• [Input]:
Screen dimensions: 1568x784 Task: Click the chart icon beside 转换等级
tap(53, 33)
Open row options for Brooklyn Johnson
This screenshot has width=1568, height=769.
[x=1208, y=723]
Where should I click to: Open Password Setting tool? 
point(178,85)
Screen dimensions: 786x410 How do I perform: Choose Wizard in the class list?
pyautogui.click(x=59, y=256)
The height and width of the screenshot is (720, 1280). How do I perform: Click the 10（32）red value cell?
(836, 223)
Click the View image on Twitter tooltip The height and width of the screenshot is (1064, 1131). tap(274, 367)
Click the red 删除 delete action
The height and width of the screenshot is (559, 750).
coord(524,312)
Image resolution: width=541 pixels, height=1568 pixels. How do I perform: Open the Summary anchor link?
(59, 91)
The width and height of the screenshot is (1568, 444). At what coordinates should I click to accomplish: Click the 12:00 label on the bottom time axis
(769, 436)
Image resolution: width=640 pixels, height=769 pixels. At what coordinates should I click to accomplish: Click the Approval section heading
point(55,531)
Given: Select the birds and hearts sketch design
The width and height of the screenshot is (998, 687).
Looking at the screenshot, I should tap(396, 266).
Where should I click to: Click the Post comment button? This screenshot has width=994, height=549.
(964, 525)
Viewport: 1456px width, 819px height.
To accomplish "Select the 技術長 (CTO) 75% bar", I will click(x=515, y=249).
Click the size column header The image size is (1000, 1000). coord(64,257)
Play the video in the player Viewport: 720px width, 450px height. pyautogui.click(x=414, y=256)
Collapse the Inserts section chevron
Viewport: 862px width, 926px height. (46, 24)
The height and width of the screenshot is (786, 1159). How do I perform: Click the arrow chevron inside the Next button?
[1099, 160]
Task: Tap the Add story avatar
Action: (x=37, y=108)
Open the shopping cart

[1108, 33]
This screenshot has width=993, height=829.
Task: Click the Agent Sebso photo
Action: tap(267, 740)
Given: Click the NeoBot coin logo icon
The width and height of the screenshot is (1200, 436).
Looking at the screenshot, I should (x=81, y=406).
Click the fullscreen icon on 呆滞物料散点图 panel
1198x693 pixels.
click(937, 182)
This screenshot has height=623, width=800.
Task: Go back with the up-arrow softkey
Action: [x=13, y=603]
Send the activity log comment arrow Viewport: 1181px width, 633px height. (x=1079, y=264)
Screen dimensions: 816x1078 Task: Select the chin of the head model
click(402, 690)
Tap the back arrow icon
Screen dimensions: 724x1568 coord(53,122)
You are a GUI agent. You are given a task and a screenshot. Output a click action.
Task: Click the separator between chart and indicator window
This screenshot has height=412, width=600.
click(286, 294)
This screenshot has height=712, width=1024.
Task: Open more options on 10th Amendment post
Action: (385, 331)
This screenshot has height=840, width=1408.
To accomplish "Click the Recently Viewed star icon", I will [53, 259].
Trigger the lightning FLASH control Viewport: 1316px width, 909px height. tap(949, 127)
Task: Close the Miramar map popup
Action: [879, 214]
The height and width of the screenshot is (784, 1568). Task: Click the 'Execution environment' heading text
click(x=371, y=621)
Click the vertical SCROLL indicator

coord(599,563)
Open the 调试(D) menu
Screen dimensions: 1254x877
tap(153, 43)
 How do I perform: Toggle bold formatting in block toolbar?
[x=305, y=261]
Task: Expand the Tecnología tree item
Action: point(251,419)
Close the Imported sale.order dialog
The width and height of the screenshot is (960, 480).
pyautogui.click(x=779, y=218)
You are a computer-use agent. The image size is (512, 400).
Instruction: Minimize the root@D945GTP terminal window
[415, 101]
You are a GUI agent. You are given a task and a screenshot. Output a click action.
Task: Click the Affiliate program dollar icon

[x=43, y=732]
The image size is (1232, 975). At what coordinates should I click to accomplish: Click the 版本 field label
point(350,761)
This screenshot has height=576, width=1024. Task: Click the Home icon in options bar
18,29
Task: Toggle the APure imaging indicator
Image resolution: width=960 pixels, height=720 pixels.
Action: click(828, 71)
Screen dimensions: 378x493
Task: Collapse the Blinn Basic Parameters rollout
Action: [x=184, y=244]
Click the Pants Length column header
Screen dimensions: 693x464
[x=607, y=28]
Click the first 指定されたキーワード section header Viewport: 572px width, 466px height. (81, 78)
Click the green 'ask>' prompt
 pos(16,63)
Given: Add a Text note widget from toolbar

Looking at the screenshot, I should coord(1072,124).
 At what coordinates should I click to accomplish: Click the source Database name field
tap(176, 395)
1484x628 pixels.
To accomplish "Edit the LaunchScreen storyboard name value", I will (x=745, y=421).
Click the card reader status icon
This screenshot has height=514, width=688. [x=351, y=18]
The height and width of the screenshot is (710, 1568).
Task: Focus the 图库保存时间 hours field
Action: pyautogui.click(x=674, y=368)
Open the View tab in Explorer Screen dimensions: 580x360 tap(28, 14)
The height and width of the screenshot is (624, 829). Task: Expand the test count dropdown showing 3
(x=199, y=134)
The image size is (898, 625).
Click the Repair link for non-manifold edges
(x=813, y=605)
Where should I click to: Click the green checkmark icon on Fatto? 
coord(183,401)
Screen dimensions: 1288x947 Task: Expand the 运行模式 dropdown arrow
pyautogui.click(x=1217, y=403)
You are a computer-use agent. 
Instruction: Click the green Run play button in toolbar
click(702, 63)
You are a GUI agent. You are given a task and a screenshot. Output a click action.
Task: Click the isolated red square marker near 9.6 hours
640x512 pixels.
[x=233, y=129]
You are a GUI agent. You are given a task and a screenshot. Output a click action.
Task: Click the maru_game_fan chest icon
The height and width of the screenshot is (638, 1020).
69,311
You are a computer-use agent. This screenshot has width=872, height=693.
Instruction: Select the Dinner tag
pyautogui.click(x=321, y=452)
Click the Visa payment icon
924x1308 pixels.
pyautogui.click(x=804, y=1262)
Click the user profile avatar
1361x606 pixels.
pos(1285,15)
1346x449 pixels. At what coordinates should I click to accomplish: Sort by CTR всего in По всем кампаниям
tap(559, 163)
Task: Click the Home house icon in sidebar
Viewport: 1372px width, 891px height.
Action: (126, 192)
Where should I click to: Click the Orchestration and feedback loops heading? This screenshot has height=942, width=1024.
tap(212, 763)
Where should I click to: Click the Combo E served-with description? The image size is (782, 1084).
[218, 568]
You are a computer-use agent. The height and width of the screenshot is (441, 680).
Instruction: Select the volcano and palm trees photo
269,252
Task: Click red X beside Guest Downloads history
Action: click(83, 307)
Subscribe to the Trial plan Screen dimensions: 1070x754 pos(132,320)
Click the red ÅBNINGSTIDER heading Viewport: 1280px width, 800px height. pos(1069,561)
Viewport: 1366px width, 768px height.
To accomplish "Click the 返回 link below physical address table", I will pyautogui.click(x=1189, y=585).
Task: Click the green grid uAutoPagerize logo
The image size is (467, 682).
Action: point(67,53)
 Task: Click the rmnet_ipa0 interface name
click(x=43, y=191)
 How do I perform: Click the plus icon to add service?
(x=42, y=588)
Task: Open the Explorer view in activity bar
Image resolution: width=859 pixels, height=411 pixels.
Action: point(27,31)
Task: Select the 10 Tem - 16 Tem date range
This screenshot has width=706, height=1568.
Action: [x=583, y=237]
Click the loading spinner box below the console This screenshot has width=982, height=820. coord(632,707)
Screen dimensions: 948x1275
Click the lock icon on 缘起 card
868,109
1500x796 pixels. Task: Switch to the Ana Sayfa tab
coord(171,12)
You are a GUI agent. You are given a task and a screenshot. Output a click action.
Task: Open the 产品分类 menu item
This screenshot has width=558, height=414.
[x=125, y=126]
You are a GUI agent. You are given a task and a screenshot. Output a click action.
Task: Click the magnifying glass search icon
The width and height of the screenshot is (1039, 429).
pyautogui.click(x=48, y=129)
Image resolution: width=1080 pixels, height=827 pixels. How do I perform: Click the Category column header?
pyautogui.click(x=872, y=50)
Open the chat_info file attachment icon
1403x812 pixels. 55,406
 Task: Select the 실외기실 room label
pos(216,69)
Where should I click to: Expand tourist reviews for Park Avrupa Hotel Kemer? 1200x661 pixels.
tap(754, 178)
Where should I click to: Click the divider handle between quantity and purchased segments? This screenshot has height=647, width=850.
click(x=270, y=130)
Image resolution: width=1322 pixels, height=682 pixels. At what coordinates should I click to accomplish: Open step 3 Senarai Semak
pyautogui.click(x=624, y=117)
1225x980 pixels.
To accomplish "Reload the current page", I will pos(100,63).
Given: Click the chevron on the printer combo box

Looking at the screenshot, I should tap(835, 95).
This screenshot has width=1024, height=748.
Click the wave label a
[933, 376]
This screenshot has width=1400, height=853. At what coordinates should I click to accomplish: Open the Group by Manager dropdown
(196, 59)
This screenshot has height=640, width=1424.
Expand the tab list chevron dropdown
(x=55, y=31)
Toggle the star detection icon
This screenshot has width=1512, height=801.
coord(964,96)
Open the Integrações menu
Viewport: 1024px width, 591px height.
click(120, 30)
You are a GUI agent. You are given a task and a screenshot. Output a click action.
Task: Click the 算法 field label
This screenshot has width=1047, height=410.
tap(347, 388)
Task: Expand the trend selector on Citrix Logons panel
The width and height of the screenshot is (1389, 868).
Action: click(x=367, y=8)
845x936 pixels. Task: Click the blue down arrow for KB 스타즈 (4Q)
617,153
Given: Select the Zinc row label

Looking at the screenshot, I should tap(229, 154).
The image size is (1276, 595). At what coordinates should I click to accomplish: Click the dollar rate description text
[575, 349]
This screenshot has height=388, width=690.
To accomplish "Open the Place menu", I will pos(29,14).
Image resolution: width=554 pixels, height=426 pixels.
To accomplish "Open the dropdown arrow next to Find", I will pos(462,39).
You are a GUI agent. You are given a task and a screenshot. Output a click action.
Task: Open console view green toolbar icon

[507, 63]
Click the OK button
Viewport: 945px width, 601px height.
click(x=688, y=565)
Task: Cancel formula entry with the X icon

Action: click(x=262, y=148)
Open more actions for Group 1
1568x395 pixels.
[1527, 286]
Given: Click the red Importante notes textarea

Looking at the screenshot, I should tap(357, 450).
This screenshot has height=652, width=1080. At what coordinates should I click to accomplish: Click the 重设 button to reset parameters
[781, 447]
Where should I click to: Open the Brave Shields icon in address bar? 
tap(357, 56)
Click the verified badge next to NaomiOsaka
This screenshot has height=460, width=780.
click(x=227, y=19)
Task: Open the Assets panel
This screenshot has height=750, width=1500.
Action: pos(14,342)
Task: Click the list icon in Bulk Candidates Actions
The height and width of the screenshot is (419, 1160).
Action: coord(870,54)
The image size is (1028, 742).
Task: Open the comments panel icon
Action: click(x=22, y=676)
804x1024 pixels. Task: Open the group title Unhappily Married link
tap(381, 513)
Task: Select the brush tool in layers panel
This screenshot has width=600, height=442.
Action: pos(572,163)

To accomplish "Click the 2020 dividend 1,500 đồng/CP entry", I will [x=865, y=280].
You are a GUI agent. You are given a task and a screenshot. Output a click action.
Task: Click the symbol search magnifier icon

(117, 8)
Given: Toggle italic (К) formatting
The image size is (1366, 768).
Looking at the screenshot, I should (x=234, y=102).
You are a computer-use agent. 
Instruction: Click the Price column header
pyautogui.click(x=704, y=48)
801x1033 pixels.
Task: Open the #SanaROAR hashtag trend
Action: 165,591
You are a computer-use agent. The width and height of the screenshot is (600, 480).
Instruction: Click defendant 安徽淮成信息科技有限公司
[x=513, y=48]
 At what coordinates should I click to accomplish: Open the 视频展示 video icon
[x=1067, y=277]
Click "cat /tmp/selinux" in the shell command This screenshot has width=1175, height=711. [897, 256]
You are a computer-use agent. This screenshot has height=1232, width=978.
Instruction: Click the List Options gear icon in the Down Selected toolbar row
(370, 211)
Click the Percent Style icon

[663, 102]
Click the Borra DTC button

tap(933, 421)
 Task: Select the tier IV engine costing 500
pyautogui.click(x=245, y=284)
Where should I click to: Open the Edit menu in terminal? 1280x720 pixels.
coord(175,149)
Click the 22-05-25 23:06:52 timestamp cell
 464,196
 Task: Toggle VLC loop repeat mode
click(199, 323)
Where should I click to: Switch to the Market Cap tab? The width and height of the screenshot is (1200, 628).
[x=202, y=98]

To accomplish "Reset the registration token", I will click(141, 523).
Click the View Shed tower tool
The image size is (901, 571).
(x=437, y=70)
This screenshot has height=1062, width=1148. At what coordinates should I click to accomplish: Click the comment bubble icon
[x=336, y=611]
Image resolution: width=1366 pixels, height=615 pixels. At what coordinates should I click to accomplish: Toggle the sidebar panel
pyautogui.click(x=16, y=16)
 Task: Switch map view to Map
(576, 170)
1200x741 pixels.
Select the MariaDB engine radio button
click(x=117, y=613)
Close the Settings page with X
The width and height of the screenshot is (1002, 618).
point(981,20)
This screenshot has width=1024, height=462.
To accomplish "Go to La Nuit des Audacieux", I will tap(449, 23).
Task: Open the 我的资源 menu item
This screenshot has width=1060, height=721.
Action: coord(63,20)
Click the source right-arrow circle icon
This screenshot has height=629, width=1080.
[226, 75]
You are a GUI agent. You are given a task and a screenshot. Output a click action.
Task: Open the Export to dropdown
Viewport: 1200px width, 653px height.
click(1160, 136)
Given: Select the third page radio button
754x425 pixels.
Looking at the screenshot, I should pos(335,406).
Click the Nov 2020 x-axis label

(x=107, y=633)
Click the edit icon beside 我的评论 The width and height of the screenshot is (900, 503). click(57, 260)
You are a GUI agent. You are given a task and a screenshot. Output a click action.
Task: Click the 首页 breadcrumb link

• [Work task]: Where a line in the material above holds "Explorer", copy that line.

• [Exercise result]:
Open the View tab in Explorer Screen dimensions: 580x360 tap(28, 14)
Task: Open the Explorer view in activity bar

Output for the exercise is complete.